# REQUEST
Pull out the lines from each row below and copy them word for word.

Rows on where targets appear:
__________________________________________________

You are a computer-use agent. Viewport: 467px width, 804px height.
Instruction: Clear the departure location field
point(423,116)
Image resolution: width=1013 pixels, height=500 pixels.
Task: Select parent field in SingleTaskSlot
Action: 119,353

__________________________________________________

# TASK ANSWER
You are a computer-use agent. Viewport: 467px width, 804px height.
Instruction: Clear the departure location field
point(423,116)
Image resolution: width=1013 pixels, height=500 pixels.
Task: Select parent field in SingleTaskSlot
Action: 119,353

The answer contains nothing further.